I could go on. I could weigh in on the horrendous spike in hate crimes across this country. I could talk about the epidemic of white people calling the police on black people who are simply living their everyday lives. That list is long. I could talk about the staggering number of nonlethal incidents of police brutality and false arrests that really go unmeasured and underreported simply because nobody died.
There’s a lot happening. But what I want to illuminate today was something that I find increasingly jarring.
Earlier this summer, a groundbreaking study was released that determined that when an unarmed African-American was killed by police, it has a horrible, measurable impact on the mental health of African-Americans. This, of course, may seem obvious. Yet what I found jarring was that the study determined that those same deaths — or even the deaths of unarmed white people by American police — don’t have any measurable mental health impact on white people.
I unpacked this study at a recent event and I think the results stung some good-hearted white people in the audience. The report isn’t saying that you don’t care. It isn’t saying that you aren’t bothered. It’s saying that by in large these incidents come and go, and your mental health remains firmly intact nonetheless.
I saw this all week with my own eyes, as some of my best friends and I worked hard around the clock to fight for justice for 26-year-old Botham Jean, who was shot and killed in his own home by Dallas Police Officer Amber Guyger.
My oldest daughter’s birthday was on Sunday. Mine is today. But all I have been thinking about is Botham Jean.
Spending as much time as I did on the case is part of what made this weekend particularly painful. My oldest daughter’s birthday was on Sunday. Mine is today. But all I have been thinking about is Botham Jean.
The same was true for scores of pastors and leaders and protesters who showed up to the Dallas Cowboys game on Sunday. They love sports as much as the next person. In fact, most of them grew up loving the Cowboys. Instead of going to a game — which many of them were already protesting because of the league has mistreated Colin Kaepernick and Eric Reid — they showed up with mourners, hearses, and coffins to eulogize not only Botham Jean, but also 24-year-old O’Shae Terry, who was shot and killed by an Arlington, Texas, police officer on September 1.

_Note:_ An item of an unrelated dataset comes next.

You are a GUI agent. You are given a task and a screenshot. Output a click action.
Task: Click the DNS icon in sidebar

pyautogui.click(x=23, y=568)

Black Dallas is grieving. And the city government made it 100 times worse by pretending to care about what happened to Botham Jean. That bubble burst when the city publicly released the fact that some weed was found in Jean’s apartment just a few hours after his beautiful funeral service. It was a devastating blow to his family and to the entire community — which was already on edge.
While other people can easily pivot and move on from these shootings and go watch a good, old football game, we can’t. It hurts too much.
I don’t just see this in Dallas. I see it in every big city in the country. The police violence, the hate crimes, compounded with all of the other issues related to race and poverty in America. How do we react? All I know is that we have to somehow figure out how to tuck our present pain in.